(EXTRAIT):

==*==

L’étouffement de la dissidence par l’utilisation abusive de la législation antiterroriste

Un deuxième homme a également été enlevé et placé en détention le même jour et dans des circonstances similaires, sans que l’on sache où il se trouvait jusqu’au 4 janvier.

« Bien que les familles des hommes et le Bureau des droits de l’homme des Nations Unies en Tunisie aient pu leur rendre visite depuis, ces deux incidents font écho à des pratiques inédites depuis l’ère Ben Ali et soulèvent de graves questions concernant les enlèvements, les disparitions forcées et les détentions arbitraires », a regretté la porte-parole du HCDH.

Plus globalement, les services de Michelle Bachelet, Haute‑Commissaire des Nations Unies aux droits de l’homme, fustigent les actions des forces de sécurité intérieure tunisiennes. Le HCDH s’inquiète en effet par ailleurs de « l’étouffement de la dissidence en Tunisie, notamment par l’utilisation abusive de la législation antiterroriste, et par le recours croissant à des tribunaux militaires pour juger des civils ». « Cela suscite de graves inquiétudes quant à l’administration équitable, impartiale et indépendante de la justice », a insisté Throssell.

Le Président tunisien Kais Saied a prolongé le 13 décembre dernier la suspension du Parlement, suspension qu’il a décidée le 25 juillet en s’arrogeant les pleins pouvoirs. Or, pour l’ONU, « toute réforme du système judiciaire civil doit être conforme aux obligations internationales de la Tunisie en matière de droits humains », et ne saurait être engagée durant l’état d’exception.

 

SNJT : « Les partis politiques sont interdits d’accès aux médias publics »

Mardi, Mehdi Jelassi, président du Syndicat national des journalistes tunisiens (SNJT), s’est indigné des accusations formulées par le président de la République, Kaïs Saïed, à l’ensemble des médias tunisiens lors de son intervention du 10 janvier 2022, en présence de Nejla Bouden, la cheffe du gouvernement.

==*==

(ENREGISTREMENTS EXTRAITS):
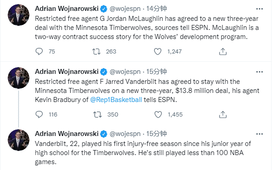Open more options on the McLaughlin tweet

click(259, 9)
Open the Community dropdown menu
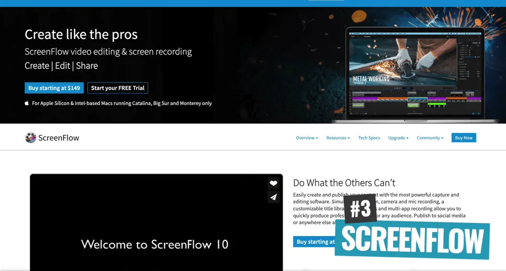This screenshot has width=506, height=271. (x=430, y=138)
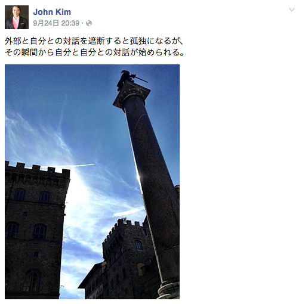
Task: Click the column's base at photo bottom
Action: [168, 290]

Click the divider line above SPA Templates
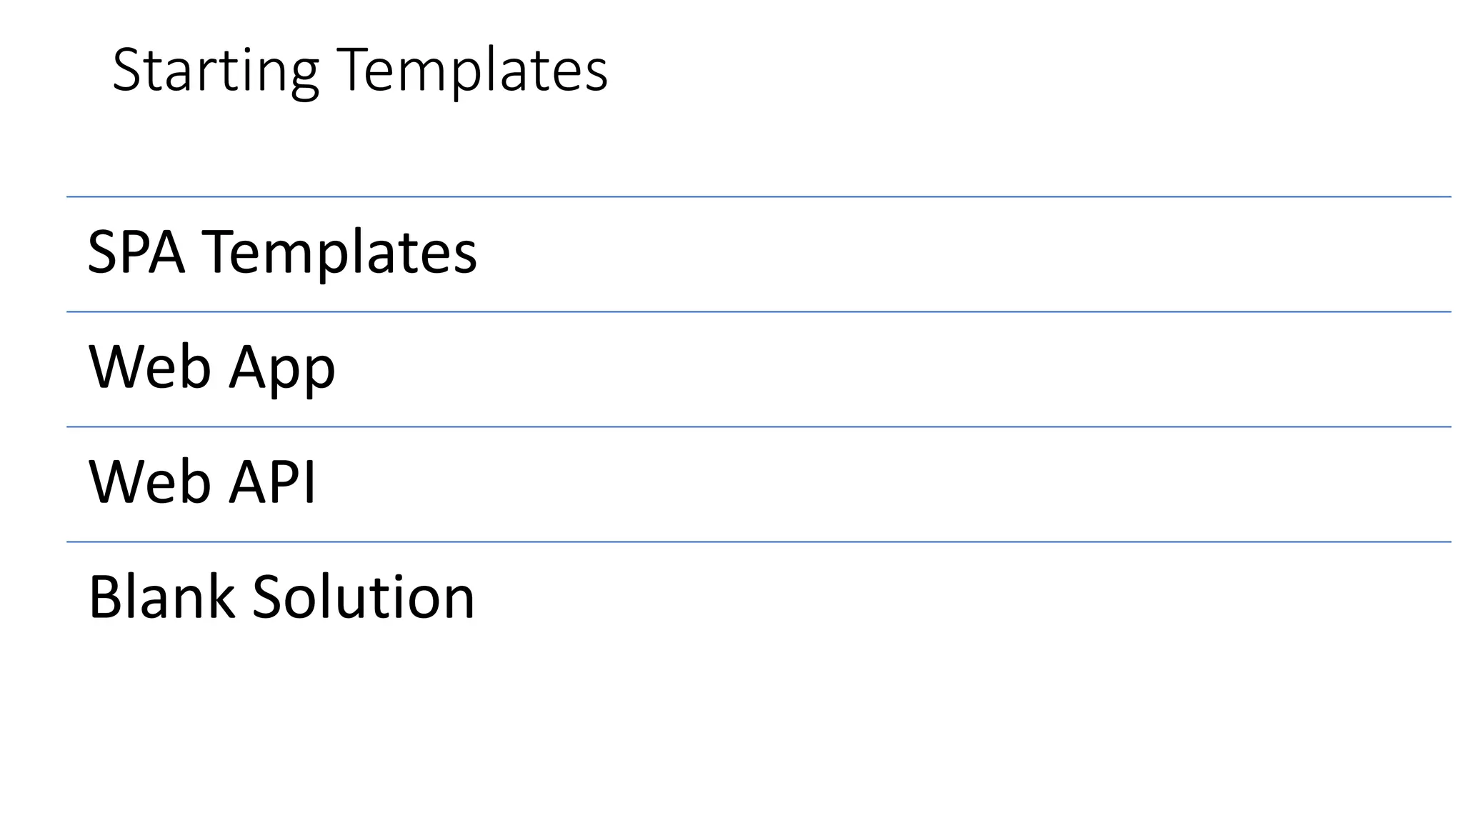[x=757, y=196]
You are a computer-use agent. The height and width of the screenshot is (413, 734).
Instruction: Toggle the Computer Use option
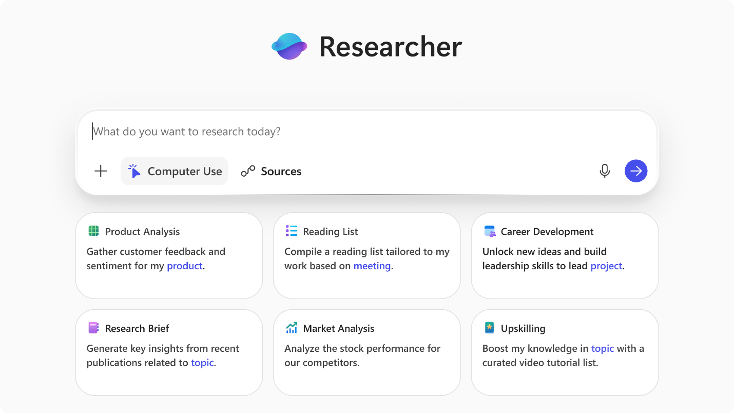175,171
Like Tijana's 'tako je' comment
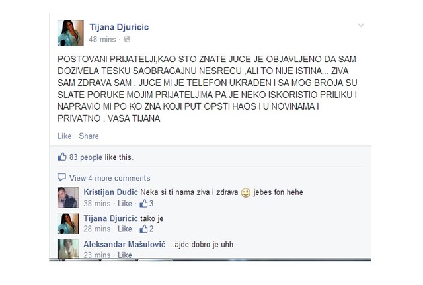Screen dimensions: 423x285 click(125, 229)
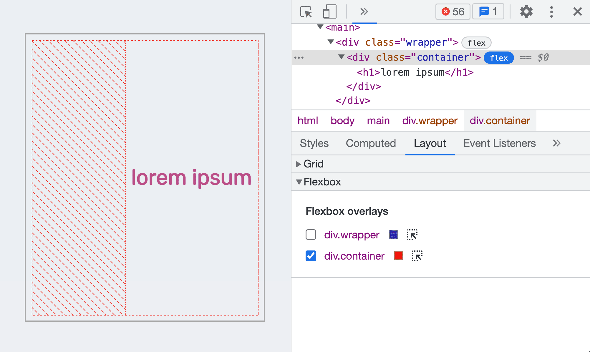590x352 pixels.
Task: Switch to the Styles tab
Action: pyautogui.click(x=314, y=143)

==*==

(TÂCHE COURTE A):
Recopiez mot pour mot l'extrait sur la Tunisie, en entier.
(TÂCHE COURTE B):
Réécrivez tout ce qui va du début des enregistrements jusqu'à la ligne contenant « [x=757, y=196] », celle-ci comprise, en remplaçant « Community » par « Settings » sans rien modifier d'autre. Laissez les images de côté dans votre réponse.
Les enregistrements n'ont aucun lien avec l'extrait.

(RÉPONSE COMPLÈTE A):
L’étouffement de la dissidence par l’utilisation abusive de la législation antiterroriste

Un deuxième homme a également été enlevé et placé en détention le même jour et dans des circonstances similaires, sans que l’on sache où il se trouvait jusqu’au 4 janvier.

« Bien que les familles des hommes et le Bureau des droits de l’homme des Nations Unies en Tunisie aient pu leur rendre visite depuis, ces deux incidents font écho à des pratiques inédites depuis l’ère Ben Ali et soulèvent de graves questions concernant les enlèvements, les disparitions forcées et les détentions arbitraires », a regretté la porte-parole du HCDH.

Plus globalement, les services de Michelle Bachelet, Haute‑Commissaire des Nations Unies aux droits de l’homme, fustigent les actions des forces de sécurité intérieure tunisiennes. Le HCDH s’inquiète en effet par ailleurs de « l’étouffement de la dissidence en Tunisie, notamment par l’utilisation abusive de la législation antiterroriste, et par le recours croissant à des tribunaux militaires pour juger des civils ». « Cela suscite de graves inquiétudes quant à l’administration équitable, impartiale et indépendante de la justice », a insisté Throssell.

Le Président tunisien Kais Saied a prolongé le 13 décembre dernier la suspension du Parlement, suspension qu’il a décidée le 25 juillet en s’arrogeant les pleins pouvoirs. Or, pour l’ONU, « toute réforme du système judiciaire civil doit être conforme aux obligations internationales de la Tunisie en matière de droits humains », et ne saurait être engagée durant l’état d’exception.

 

SNJT : « Les partis politiques sont interdits d’accès aux médias publics »

Mardi, Mehdi Jelassi, président du Syndicat national des journalistes tunisiens (SNJT), s’est indigné des accusations formulées par le président de la République, Kaïs Saïed, à l’ensemble des médias tunisiens lors de son intervention du 10 janvier 2022, en présence de Nejla Bouden, la cheffe du gouvernement.

(RÉPONSE COMPLÈTE B):
Open more options on the McLaughlin tweet

click(259, 9)
Open the Settings dropdown menu
This screenshot has width=506, height=271. (x=430, y=138)
Task: Click the column's base at photo bottom
Action: [168, 290]

Click the divider line above SPA Templates
[x=757, y=196]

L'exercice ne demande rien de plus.